▸ **TEXT BLOCK**
Some phytoncides affect only insects feeding on the plant, acting on the insect's autonomic nervous system. Other phytoncides target mainly microbes. The antimicrobial potency and range of phytoncides vary greatly among species. Some can kill many types of protozoa, bacteria, fungi, and insects within minutes or seconds, while others may take hours or only harm the pest. In addition to acting as a "plant protector", phytoncides can also impede the reproduction of pests.

== Occurrence ==
Cedar, garlic, locust, oak, onion, pine, tea tree, many spices, and many other plants give off phytoncides. Garlic contains allicin and diallyl disulfide. Pine contains alpha-pinene, carene, myrcene, and other terpenes. Sophora flavescens contains sophoraflavanone G.

== Uses ==

=== Environment ===

One hectare of pine forest releases approximately 5 kg of volatile phytoncides into the atmosphere daily, reducing the population of microflora in the air and essentially sterilizing the forest atmosphere, which contains only about 200–300 bacterial cells/m^{3}. This effect is found more commonly in coniferous forests than deciduous forests.

▸ **SOURCE DATA**
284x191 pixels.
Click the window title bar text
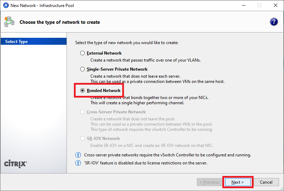pyautogui.click(x=42, y=6)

▸ **THE PROBLEM**
Extend the passage on phytoncides, picking up right after its last sentence about coniferous and deciduous forests.

▸ **ANSWER TO THIS TASK**
===Other ===

Because of the antimicrobial properties of phytoncides, research has investigated potential use in medicine, as a plant protector in greenhouses, and in the shipping and storing of perishable fruits and vegetables.

One volatile phytoncide, sophoraflavanone G, is of particular interest due to its potential for use against methicillin-resistant Staphylococcus aureus (MRSA) and vancomycin-resistant Enterococcus bacteria.

Phytoncides are used in Ukrainian, Korean, Chinese, and Japanese traditional medicine, as well as in alternative medicine, aromatherapy, and veterinary medicine.